2. **Registration**:
```rust
pub fn get_formatter(format: &OutputFormat) -> Box<dyn ReportFormatter> {
    match format {
        OutputFormat::Custom => Box::new(CustomFormatter),
        // ... other formats
    }
}
```

## Design Decisions

### ADR-001: Rust Implementation Choice

**Status**: Accepted

**Context**: Need for high-performance code analysis tool capable of handling large codebases.

**Decision**: Implement in Rust for performance, memory safety, and ecosystem benefits.

**Consequences**:
- ✅ Excellent performance and memory efficiency
- ✅ Memory safety without garbage collection overhead
- ✅ Rich ecosystem of parsing and analysis crates
- ❌ Higher learning curve for contributors
- ❌ Longer compilation times during development

### ADR-002: Tree-sitter for Parsing

**Status**: Accepted

**Context**: Need robust, language-agnostic parsing for multiple programming languages.

**Decision**: Use Tree-sitter for all language parsing.

**Consequences**:
- ✅ Uniform AST structure across languages
- ✅ Error-tolerant parsing of incomplete code
- ✅ High performance with incremental parsing
- ✅ Large ecosystem of language grammars
- ❌ Additional dependency on Tree-sitter binaries
- ❌ Learning curve for Tree-sitter query syntax

### ADR-003: Multi-Stage Analysis Pipeline

**Status**: Accepted

**Context**: Need to coordinate multiple types of analysis with progress tracking.

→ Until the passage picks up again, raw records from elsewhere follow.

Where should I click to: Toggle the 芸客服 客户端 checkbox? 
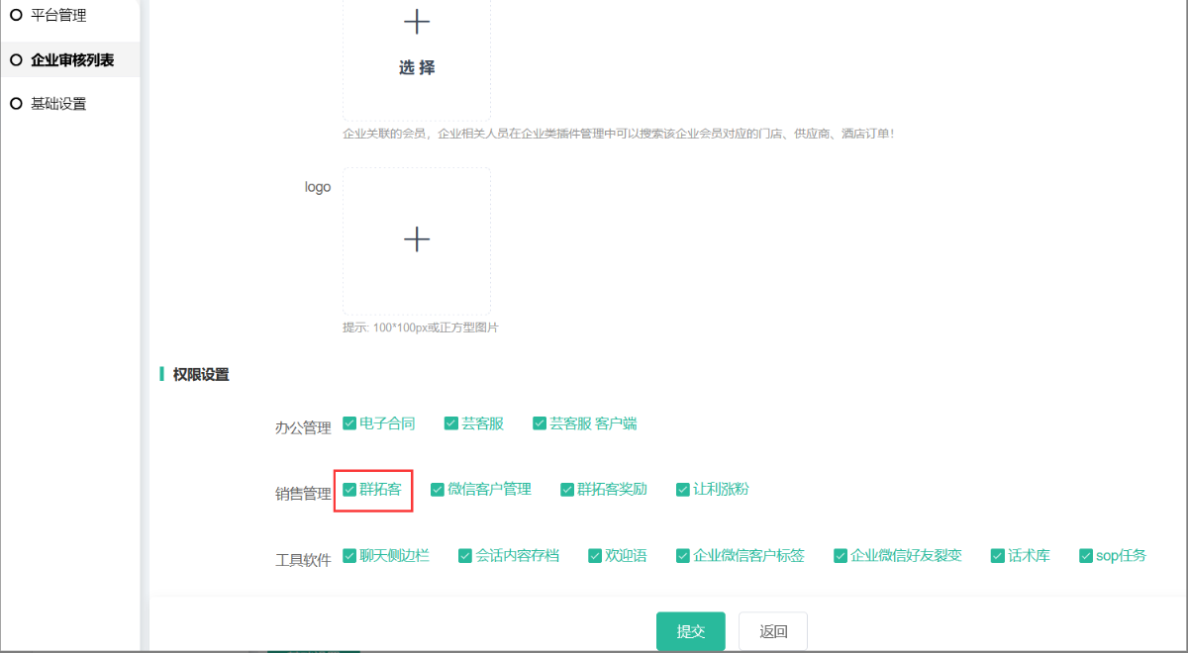540,423
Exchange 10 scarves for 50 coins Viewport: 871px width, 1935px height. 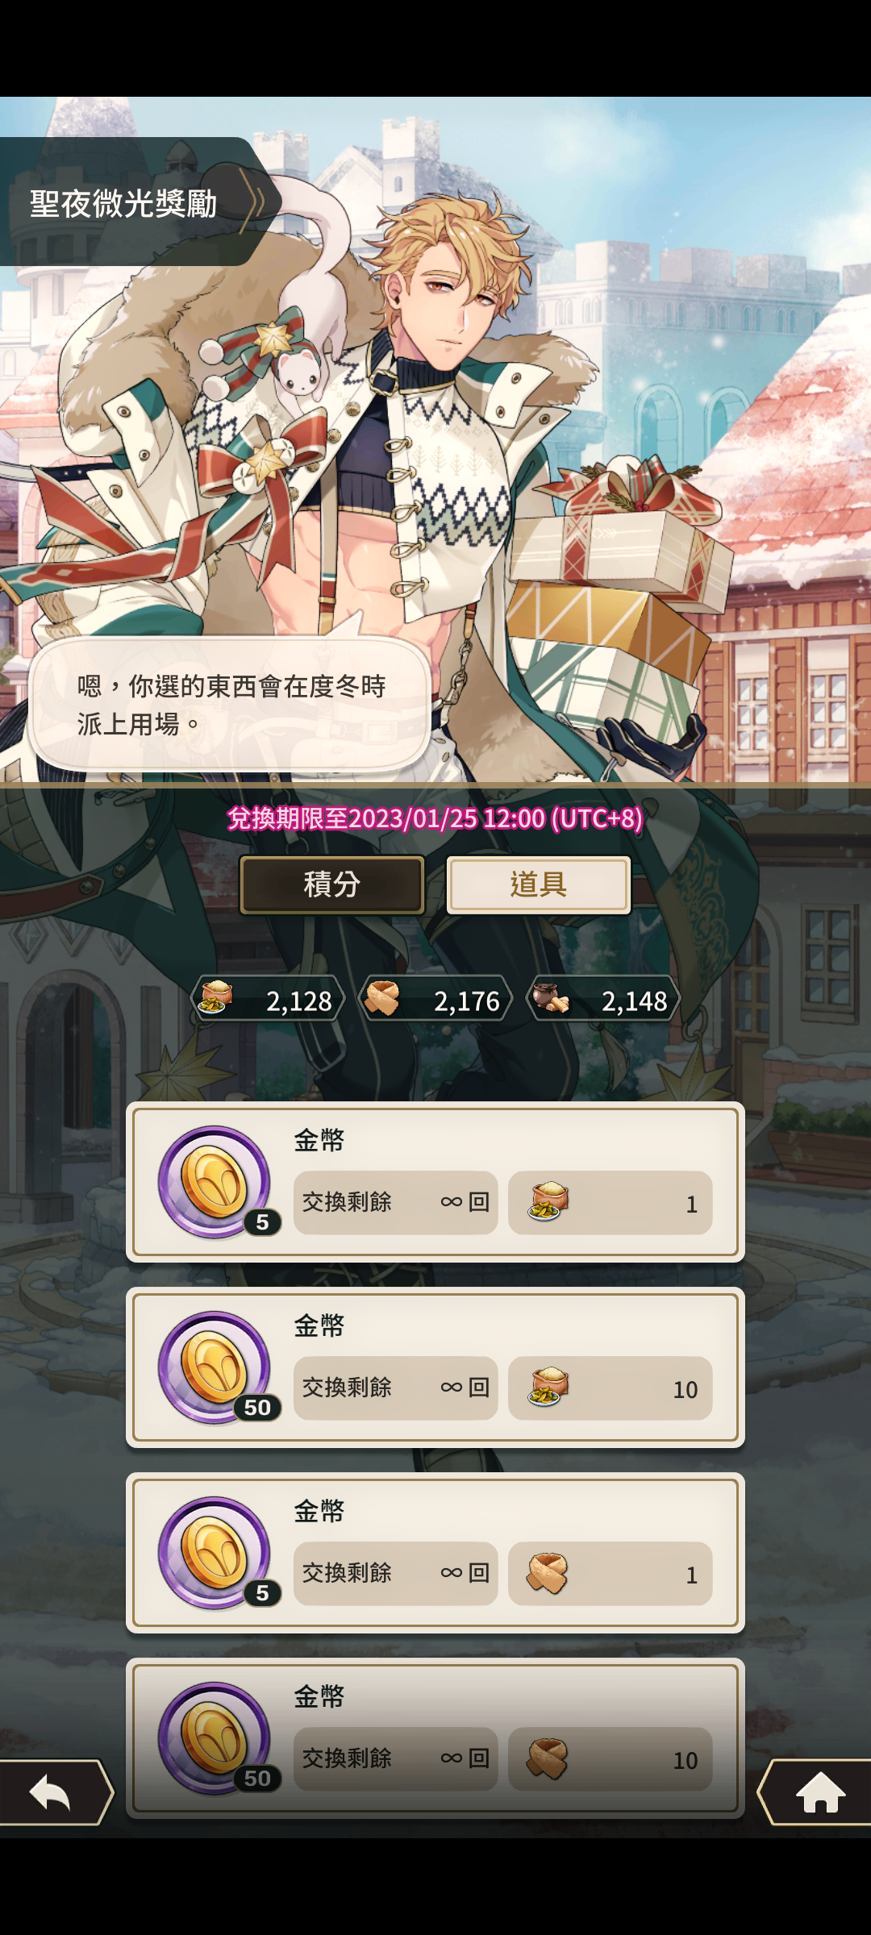coord(610,1758)
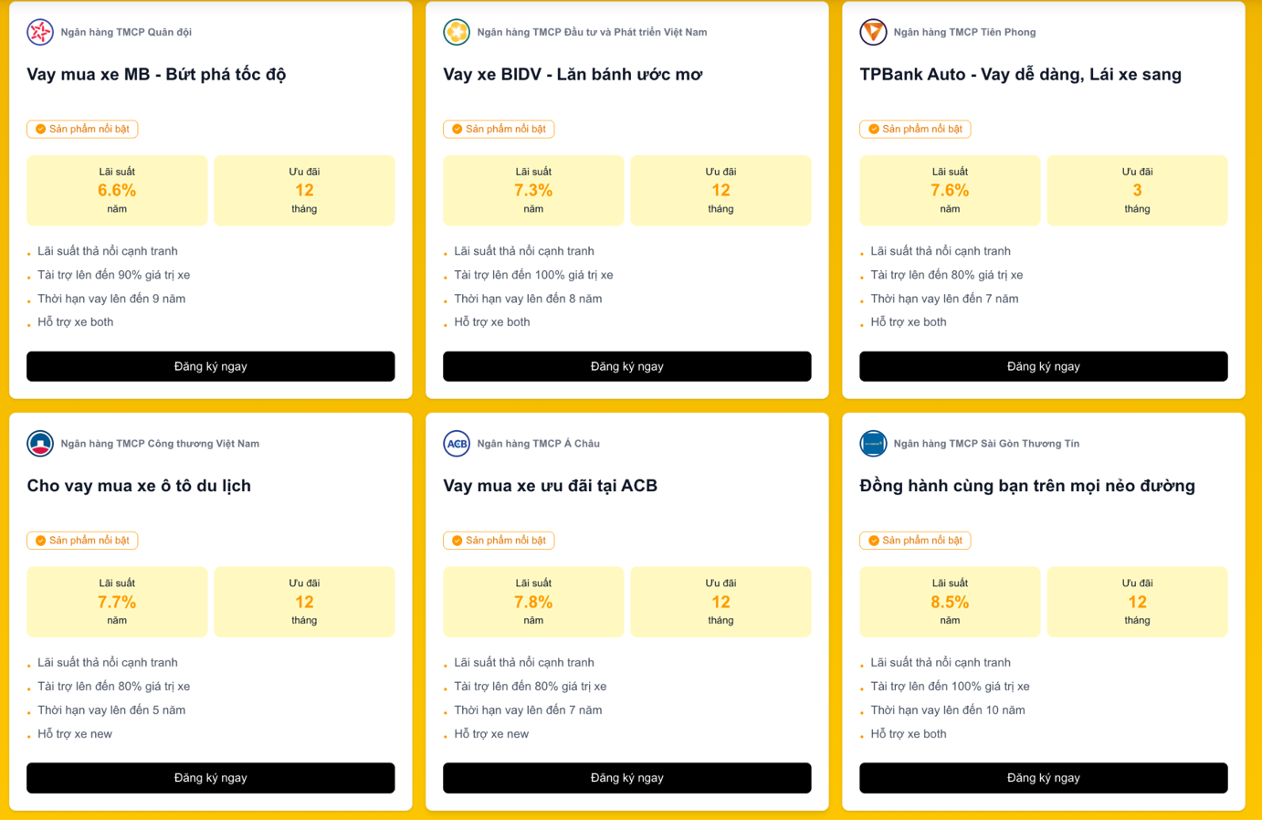Screen dimensions: 1262x820
Task: Click the BIDV bank logo icon
Action: pos(457,32)
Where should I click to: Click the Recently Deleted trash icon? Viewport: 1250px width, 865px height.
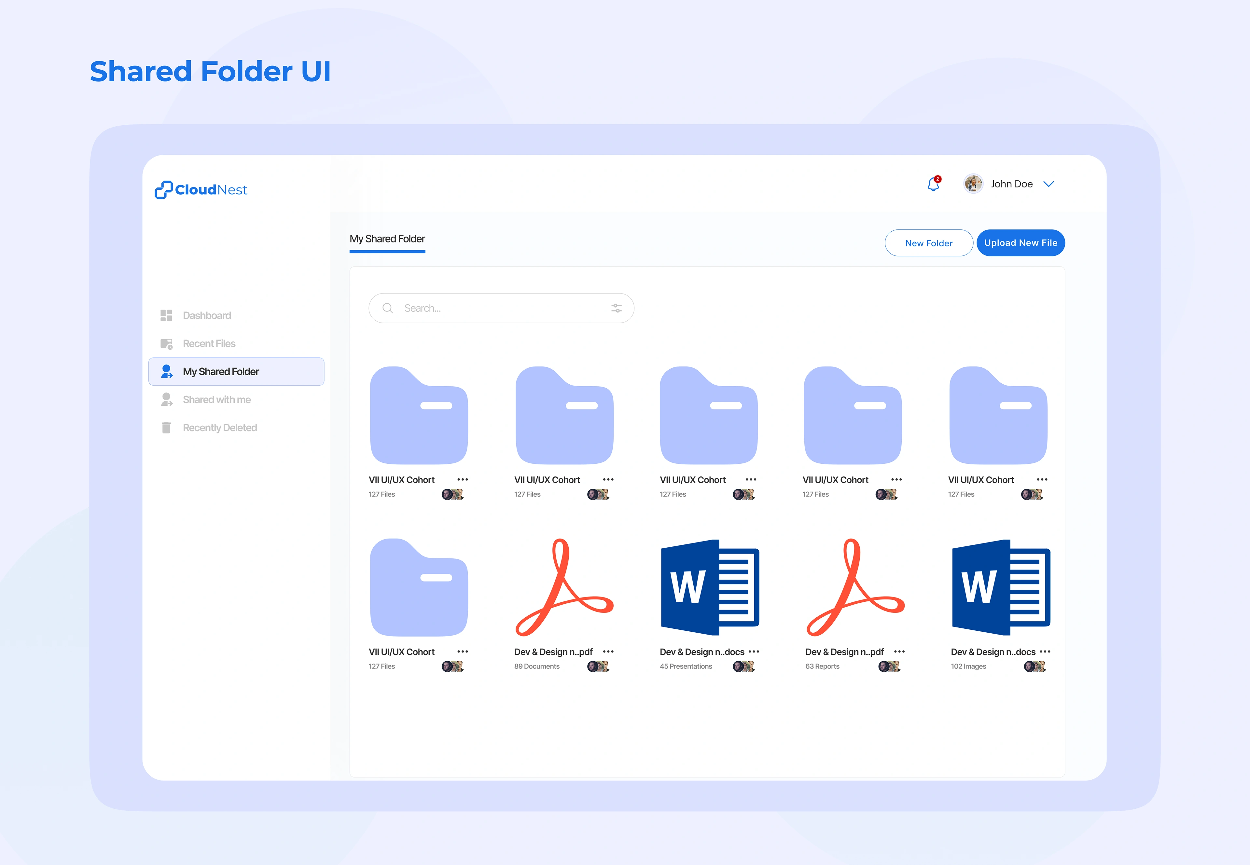[x=166, y=428]
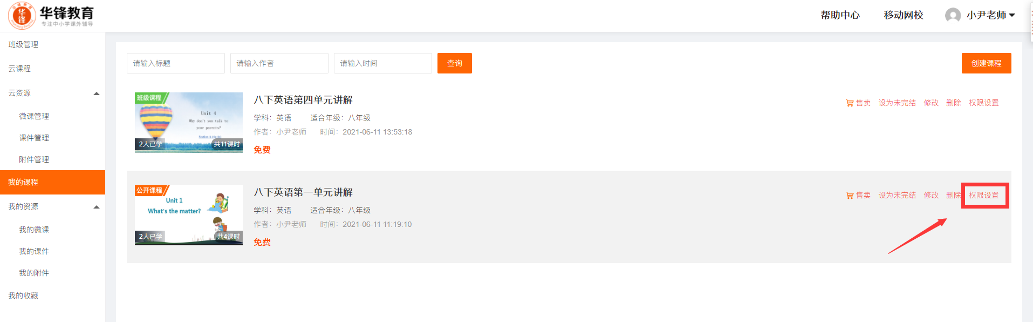This screenshot has height=322, width=1033.
Task: Go to 微课管理 in the sidebar
Action: [34, 116]
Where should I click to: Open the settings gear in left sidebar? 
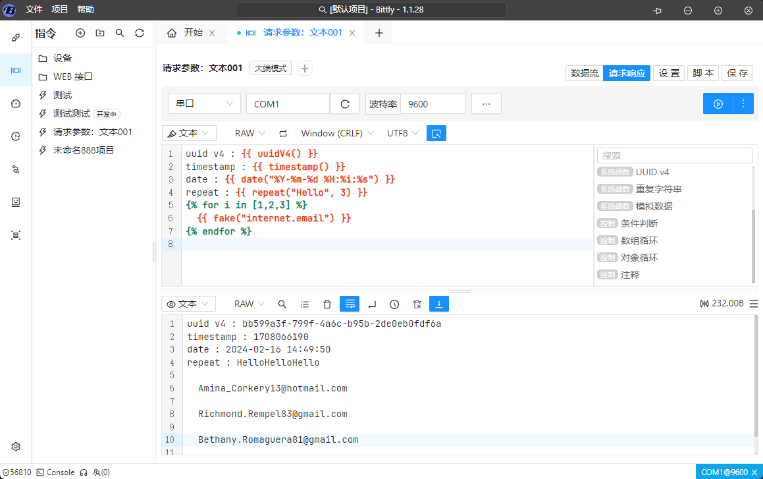pos(16,446)
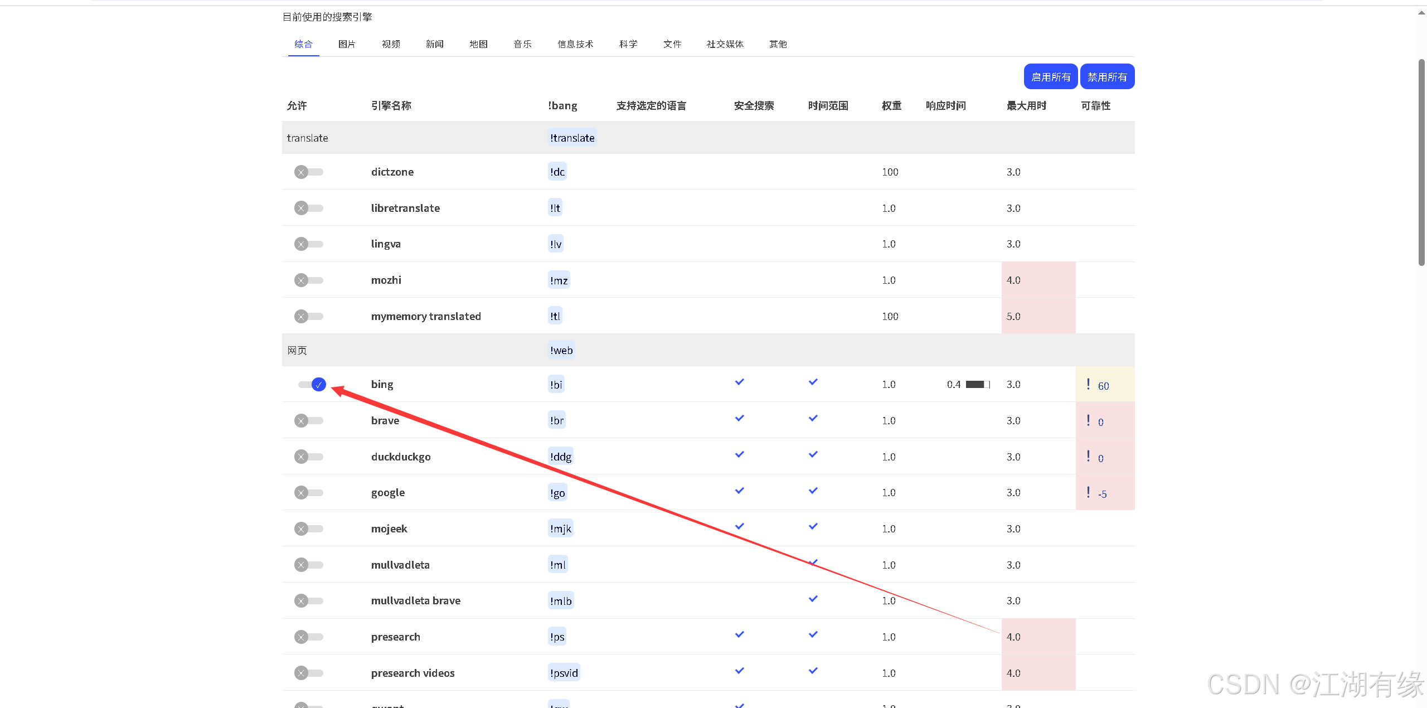Viewport: 1427px width, 708px height.
Task: Click duckduckgo reliability warning icon
Action: click(x=1088, y=457)
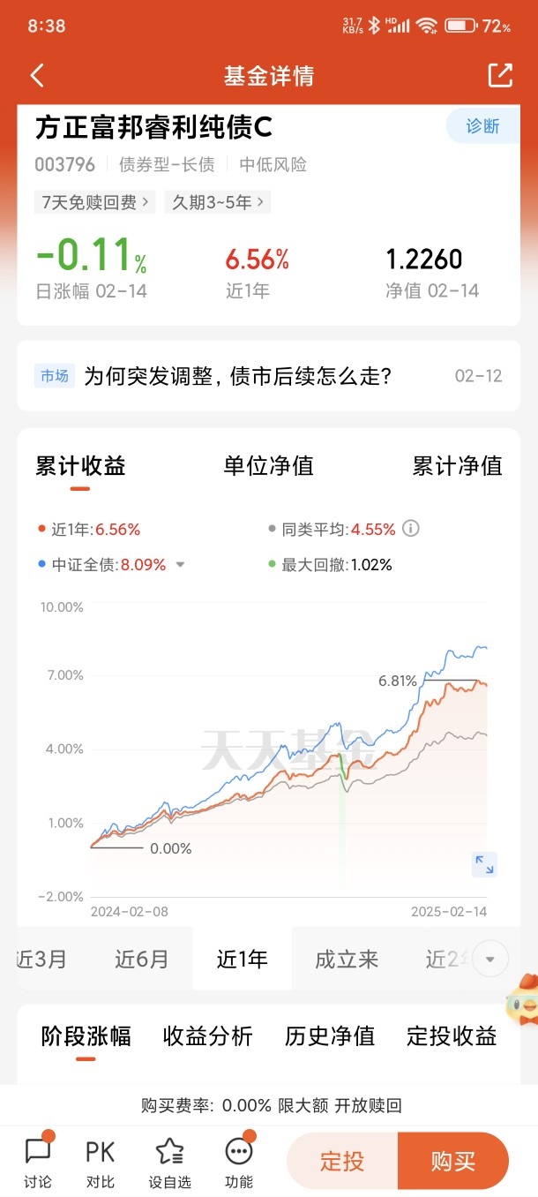538x1197 pixels.
Task: Expand the 7天免赎回费 tag
Action: pos(95,202)
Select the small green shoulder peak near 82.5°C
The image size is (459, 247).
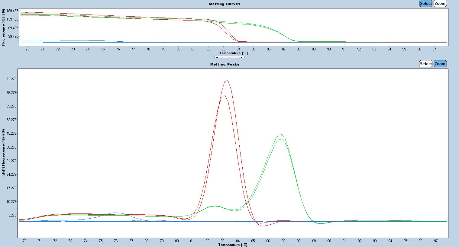(215, 206)
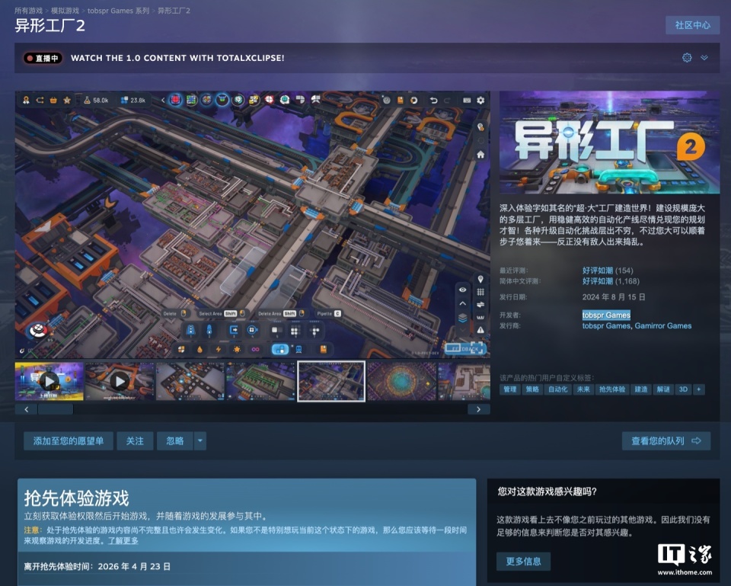
Task: Click the grid overlay icon in the game sidebar
Action: point(480,293)
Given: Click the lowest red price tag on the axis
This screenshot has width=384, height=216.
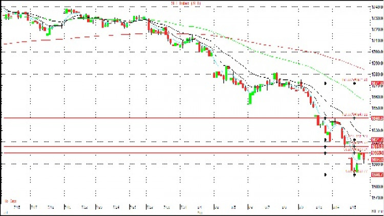Looking at the screenshot, I should tap(377, 175).
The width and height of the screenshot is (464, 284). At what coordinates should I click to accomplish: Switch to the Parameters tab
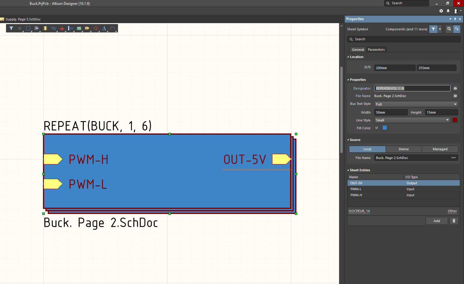[376, 50]
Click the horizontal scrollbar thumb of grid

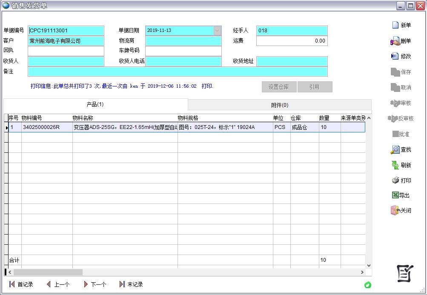48,272
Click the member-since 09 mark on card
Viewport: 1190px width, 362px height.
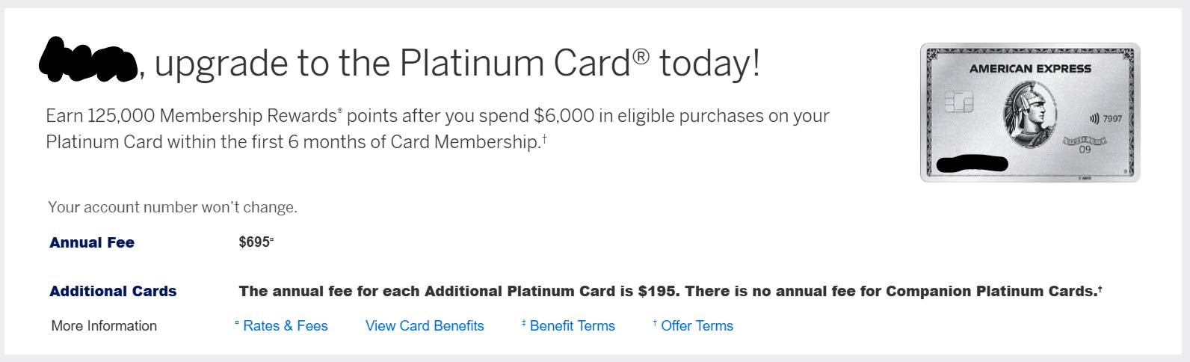(x=1085, y=149)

**Decision**: Implement pipeline pattern with distinct analysis stages.

**Consequences**:
- ✅ Clear separation of concerns
- ✅ Easy to add new analysis types
- ✅ Progress tracking and error isolation
- ✅ Configurable analysis stages
- ❌ Potential for redundant file processing
- ❌ More complex coordination logic

### ADR-004: Configuration-First Design

**Status**: Accepted

**Context**: Need flexible configuration for different project types and team standards.

**Decision**: Make all analysis behavior configurable through YAML configuration.

**Consequences**:
- ✅ Flexible adaptation to different codebases
- ✅ Team-specific standard enforcement
- ✅ CLI and config file integration
- ✅ Validation and documentation
- ❌ Configuration complexity for users
- ❌ Default configuration maintenance

### ADR-005: Quality Gates for CI/CD

**Status**: Accepted

**Context**: Need automated quality control integration with development workflows.

**Decision**: Implement configurable quality gates with exit codes for CI/CD.

**Consequences**:
- ✅ Automated quality enforcement
- ✅ Configurable failure conditions
- ✅ Integration with existing CI/CD systems
- ✅ Gradual quality improvement enforcement
- ❌ Potential for overly strict gates blocking development
- ❌ Configuration complexity for optimal thresholds

## Future Considerations

### Planned Enhancements

1. **Incremental Analysis**: Only analyze changed files
2. **Language Server Protocol**: IDE integration for real-time analysis
3. **Machine Learning**: Improved pattern recognition and recommendations
4. **Distributed Analysis**: Support for analyzing very large codebases
5. **Custom Rules**: User-defined analysis rules and patterns
6. **Integration APIs**: REST API for third-party tool integration

### Scalability Plans

1. **Database Backend**: Store analysis results in database for large projects
2. **Caching Strategy**: Distributed caching for team environments
3. **Parallel Execution**: Multi-machine analysis coordination
4. **Memory Management**: Streaming analysis for memory-constrained environments

This architecture provides a solid foundation for comprehensive code analysis while maintaining flexibility for future enhancements and extensions.